I knew Hart Bio’s founder Alby Pattison through a family connection. My father was the CEO of one of Hart Bio’s major customers, and they had a longstanding business relationship.
I decided I wanted to work in industry after graduating from university to put my scientific knowledge to good use. I worked on various projects with Hart Bio over the summer holidays to gain hands-on practical experience of industry life.
When I finished my degree at Eberhard Karls University in Tübingen, Germany, I returned to the UK to co-found Hart Innovations back in 2012. A sister company of Hart Biologicals, Hart Innovations focussed on providing bespoke research for organisations in the biomedical sector who wouldn’t normally have the time, capacity or the expertise to conduct it themselves.
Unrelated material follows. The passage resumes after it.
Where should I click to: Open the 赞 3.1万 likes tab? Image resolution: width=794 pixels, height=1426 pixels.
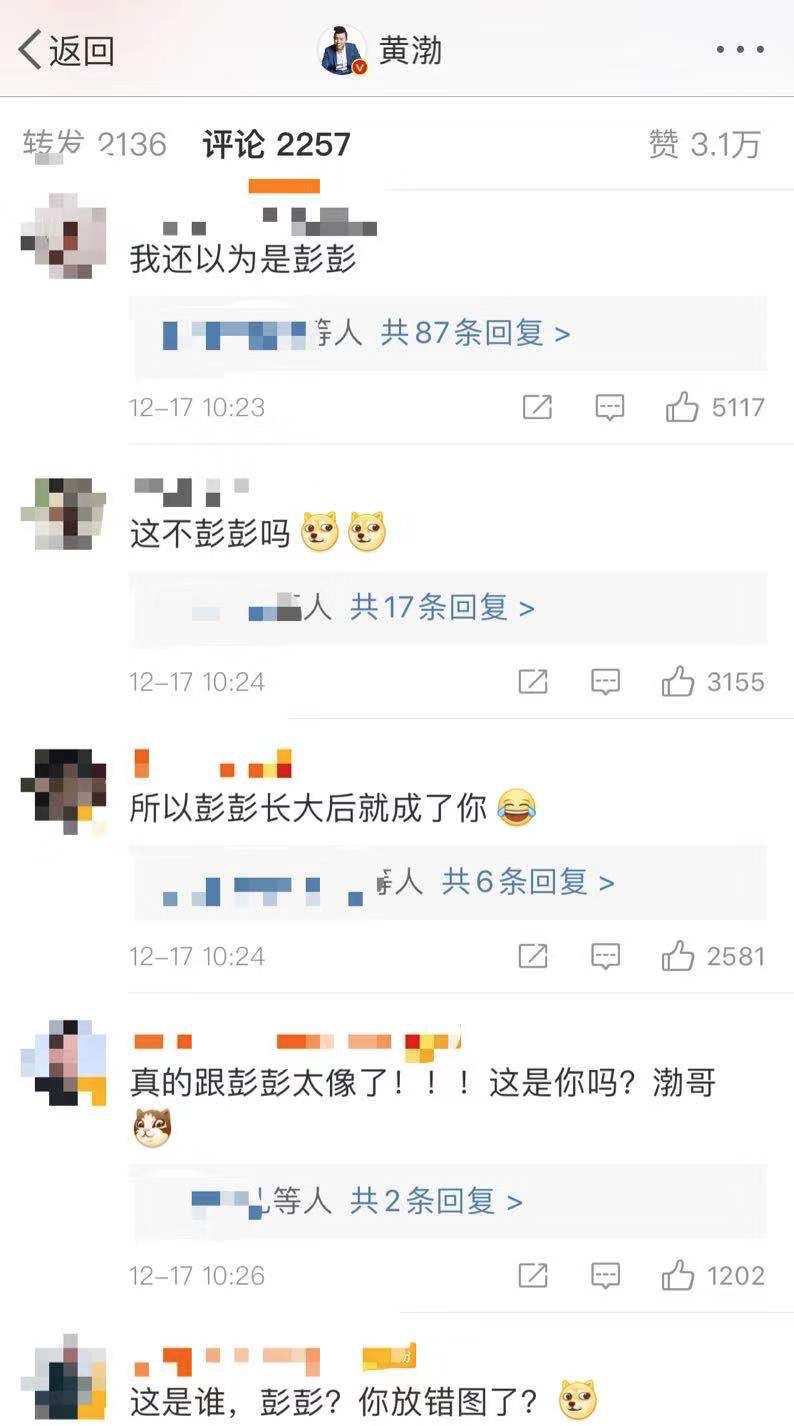tap(704, 144)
Hart Bio and Hart Innovations, and their teams, always had a close working relationship, and after Alby’s retirement, I took over Hart Bio in July 2019. Later that year, we officially integrated Hart Innovations into Hart Biologicals Ltd, allowing us to combine resources and experience across departments more effectively.
What’s your favourite thing about working for Hart Bio and why?
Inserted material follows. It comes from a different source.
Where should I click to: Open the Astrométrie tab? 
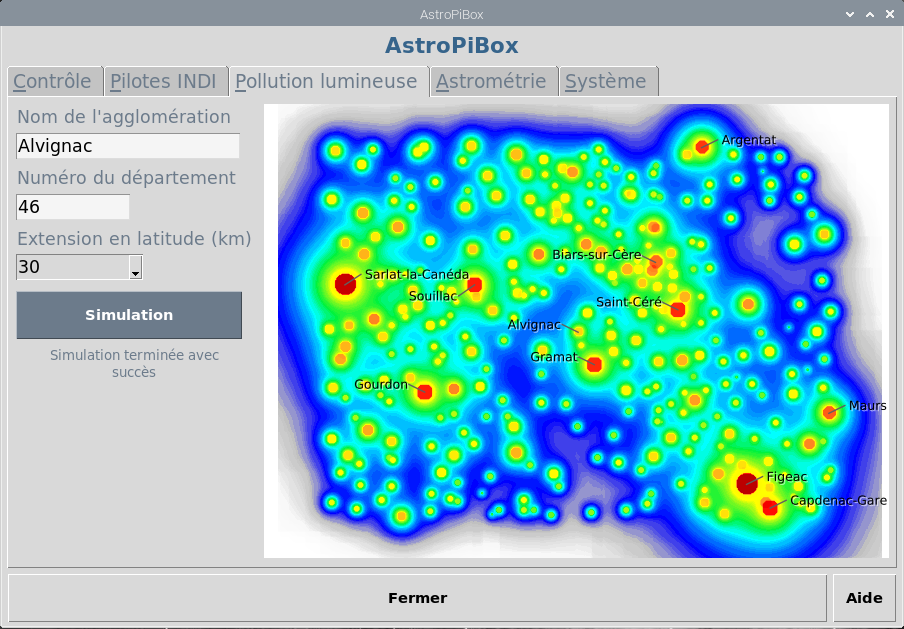[x=491, y=82]
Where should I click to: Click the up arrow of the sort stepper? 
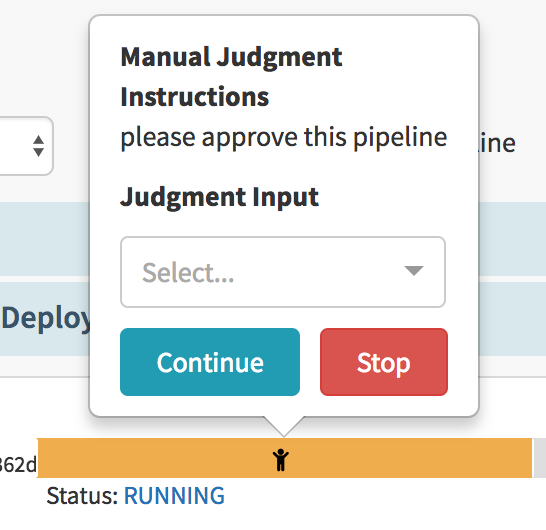click(x=38, y=140)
The short answer is the people. I was inspired by the challenge of building the right team around me and the ongoing professional development of our staff, so we stay at the cutting edge of the sector.
One of the things we’re very keen on at Hart Bio is to nurture the next generation of scientific talent. We have some excellent universities in the North East and have worked actively with Teesside, Sunderland, and Northumbria to develop our internship programme.
We’ve found it remarkably easy to attract and retain top talent, the students and interns we have in the business receive on the job mentoring to learn specialist knowledge of the haemostasis sector. This can also be seen in our senior management team, where we’ve had minimal turnover as the business had grown, something I know is uncommon, especially in healthcare.
What are your biggest passions outside of work?
One of the great things about my job is that I get to travel the world, meet new people, and experience new cultures. Travelling is one of my passions in life. While at university I went on an around the world trip with some friends. We toured Japan, China, New Zealand, and Los Angeles and had some fascinating experiences along the way.
I love the great outdoors and anything that takes me outside, especially field sports. I have a particular interest in clay pigeon shooting. While I’m a member of a local shooting club in Seaham; I’ve also visited half a dozen different locations across the region in the past year alone.
Can you tell us anything you think people may not know about you?
I have a scuba diving license. One particularly memorable trip I took at university involved my friends and I hiring equipment and driving to a nearby lake in my Mini Cooper, which of course is not a very large car. It was interesting with all the equipment and ourselves; we went diving for several hours, which was great fun. It’s something I’ve enjoyed doing ever since, although the vehicles we use usually have more space now.
I’m also musically minded and play the jazz trumpet. I played in a band in my younger days, playing local gigs and events. I don’t get to play quite as often as I would like to nowadays, but I made great friends from it.
Asian cuisine is one of my favourite things. Inspired by my travels, I own various cookbooks and recently have started trying my hand at Korean food.
If there was one piece of advice you would give to your younger self, what would it be?
I was always a high performer at school; being near the top of the class came very easily to me. When I got to university, things were very different, and I found myself surrounded by students who were just as good, if not better.
One of the things I’ve realised is to not to be so hard on yourself. Also having talent is no excuse not to work hard, but talent and the will to work hard is a powerful combination.